What to do: Please repeat the lines below, exactly and only, from the one that holds "Select the 动态规划" through the one that holds "You are a computer-use agent. Viewport: 1035px".

[Start of Attachment]

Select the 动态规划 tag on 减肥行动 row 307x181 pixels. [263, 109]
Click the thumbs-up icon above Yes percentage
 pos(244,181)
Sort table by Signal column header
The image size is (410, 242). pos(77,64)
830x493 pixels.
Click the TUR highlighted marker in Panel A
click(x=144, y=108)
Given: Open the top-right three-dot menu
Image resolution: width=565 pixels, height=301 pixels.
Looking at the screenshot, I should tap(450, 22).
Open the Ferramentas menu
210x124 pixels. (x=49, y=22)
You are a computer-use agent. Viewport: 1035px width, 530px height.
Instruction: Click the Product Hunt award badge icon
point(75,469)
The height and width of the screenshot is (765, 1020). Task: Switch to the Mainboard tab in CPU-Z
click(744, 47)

[End of Attachment]
[Start of Attachment]

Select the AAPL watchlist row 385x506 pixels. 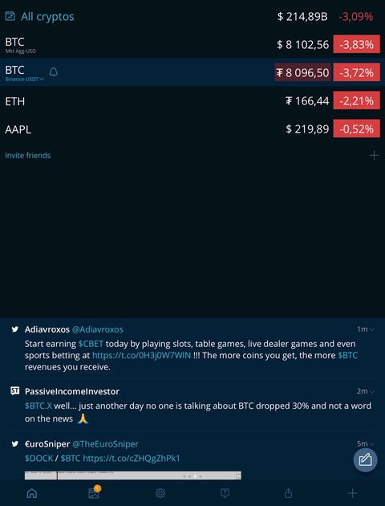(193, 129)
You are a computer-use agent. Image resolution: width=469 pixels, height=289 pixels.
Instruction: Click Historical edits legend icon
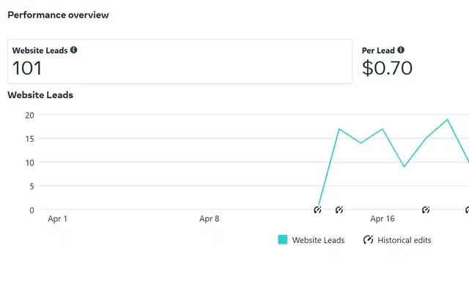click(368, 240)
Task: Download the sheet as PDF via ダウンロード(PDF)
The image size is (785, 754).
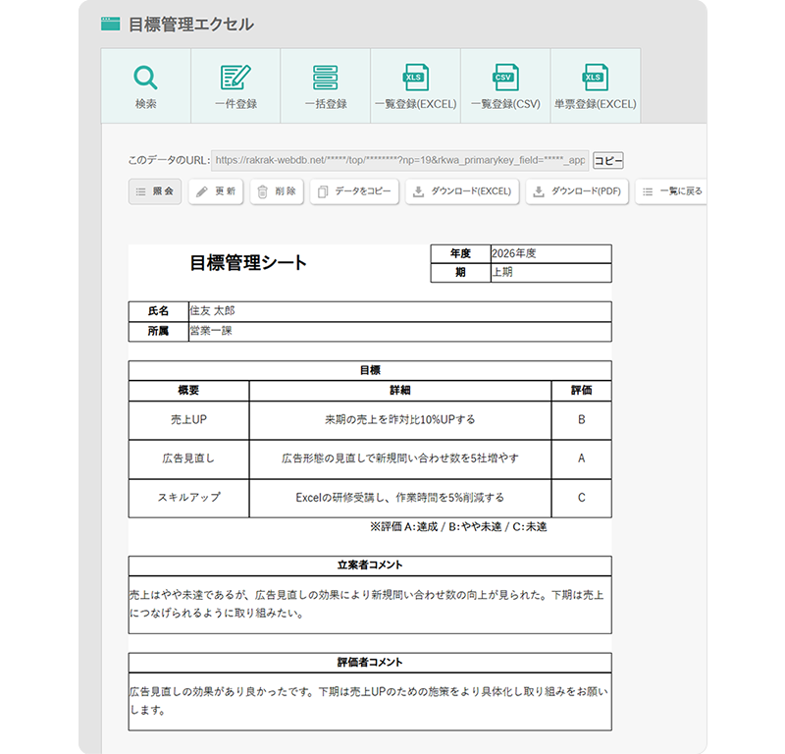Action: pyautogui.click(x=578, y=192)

[End of Attachment]

Response:
Select the 动态规划 tag on 减肥行动 row 307x181 pixels. [263, 109]
Click the thumbs-up icon above Yes percentage
 pos(244,181)
Sort table by Signal column header
The image size is (410, 242). pos(77,64)
830x493 pixels.
Click the TUR highlighted marker in Panel A
click(x=144, y=108)
Given: Open the top-right three-dot menu
Image resolution: width=565 pixels, height=301 pixels.
Looking at the screenshot, I should tap(450, 22).
Open the Ferramentas menu
210x124 pixels. (x=49, y=22)
You are a computer-use agent. Viewport: 1035px width, 530px height.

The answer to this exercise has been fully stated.